British Foreign Secretary William Hague had a voice, if not a vote, in Israel’s elections on Tuesday, saying that whatever government emerges must urgently address the Palestinian issue, Haaretz reported.
“I hope that whatever Israeli government emerges …. that it will recognize that we are approaching the last chance to bring about a [two-state] solution,” Hague told Parliament.
“I condemn recent Israeli decisions to expand [in Yehudah and Shomron]. I speak regularly to Israeli leaders stressing our profound concern that Israel’s building policy is losing it the support of the international community and will make a two-state solution impossible,” he said.

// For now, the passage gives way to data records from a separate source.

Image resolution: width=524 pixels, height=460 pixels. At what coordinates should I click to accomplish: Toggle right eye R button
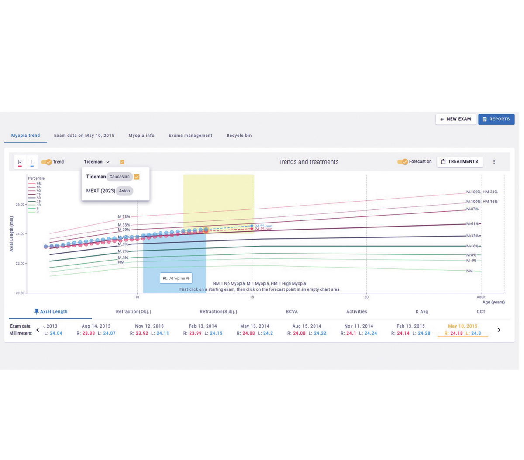[20, 162]
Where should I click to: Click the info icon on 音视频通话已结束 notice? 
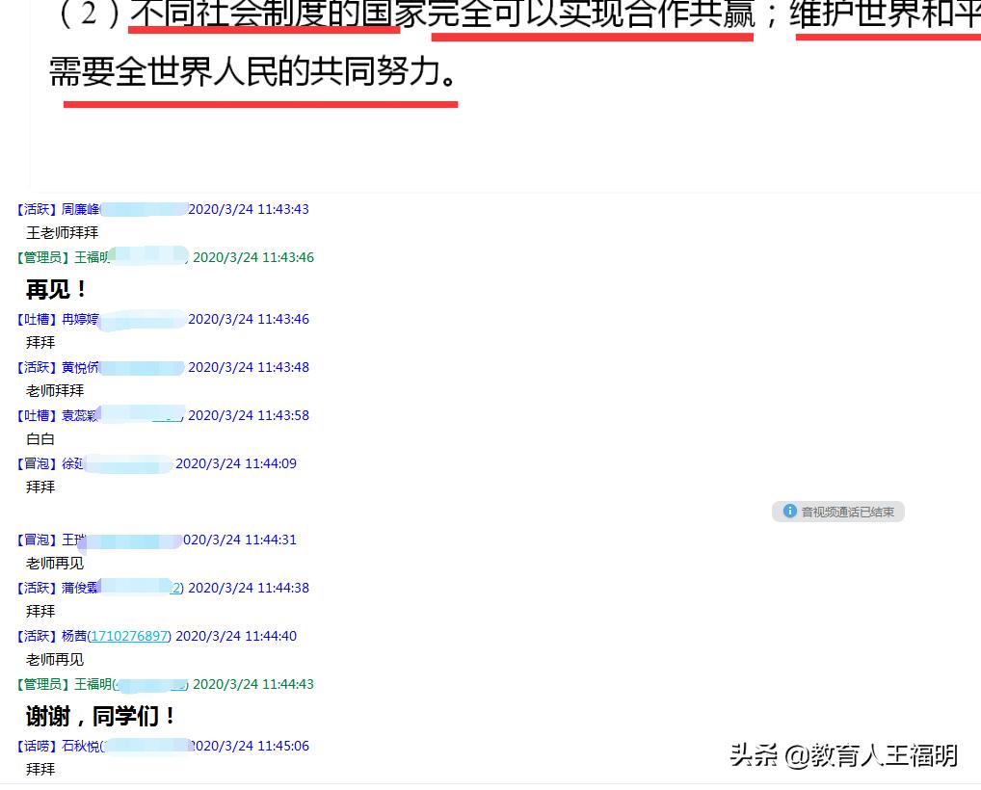tap(789, 512)
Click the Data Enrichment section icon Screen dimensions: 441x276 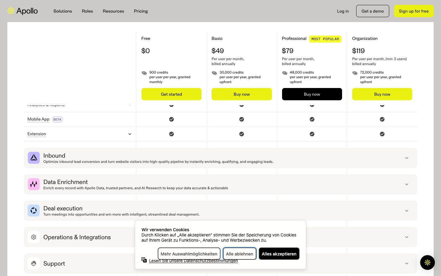pos(34,184)

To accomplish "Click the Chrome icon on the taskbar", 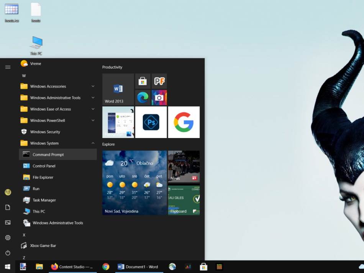I will click(106, 267).
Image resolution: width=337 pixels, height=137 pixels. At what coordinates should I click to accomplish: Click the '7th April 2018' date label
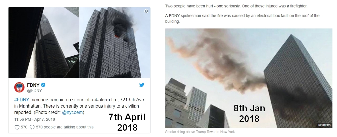point(127,122)
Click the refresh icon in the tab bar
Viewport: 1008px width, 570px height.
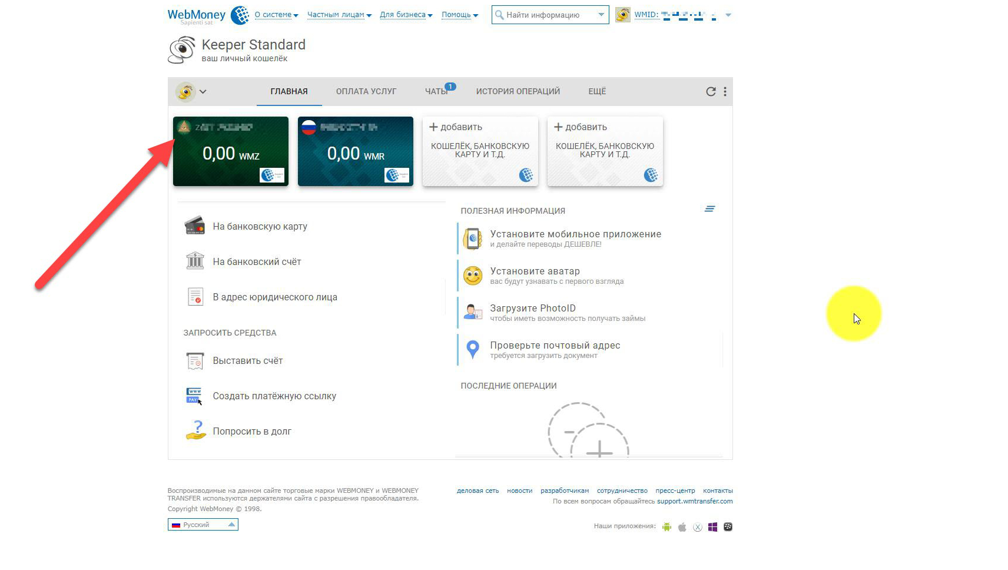[x=711, y=91]
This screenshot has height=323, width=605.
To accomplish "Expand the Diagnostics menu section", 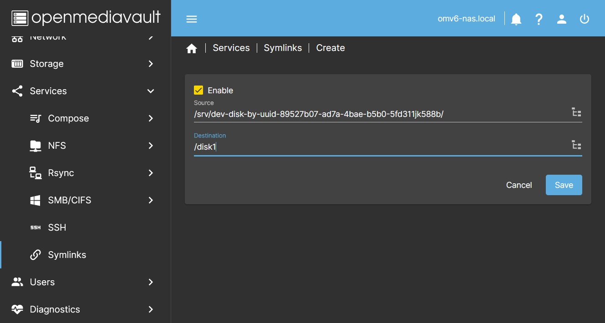I will click(85, 309).
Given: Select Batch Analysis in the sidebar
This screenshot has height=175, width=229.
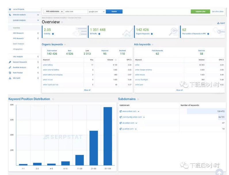Looking at the screenshot, I should [18, 44].
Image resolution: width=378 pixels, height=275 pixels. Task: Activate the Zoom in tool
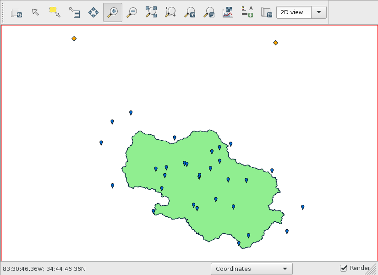click(x=113, y=12)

Asked whether the European Union should undertake economic sanctions to prod Israel to make progress on peace talks, Hague said the bloc still had work to do, in conjunction with the United States, to establish “incentives and disincentives” regarding further negotiations.
“There is a clock ticking with potentially disastrous consequences for the peace process,” he added.
Hague said 2013 was a crucial year for the moribund peace process given Israeli elections for a new government and the start of U.S. President Barack Obama’s second term.
“If we do not make progress in the coming year, people will increasingly conclude that a two-state solution has become impossible,” said Hague. Both Israelis and Palestinians should return to talks without preconditions, he said.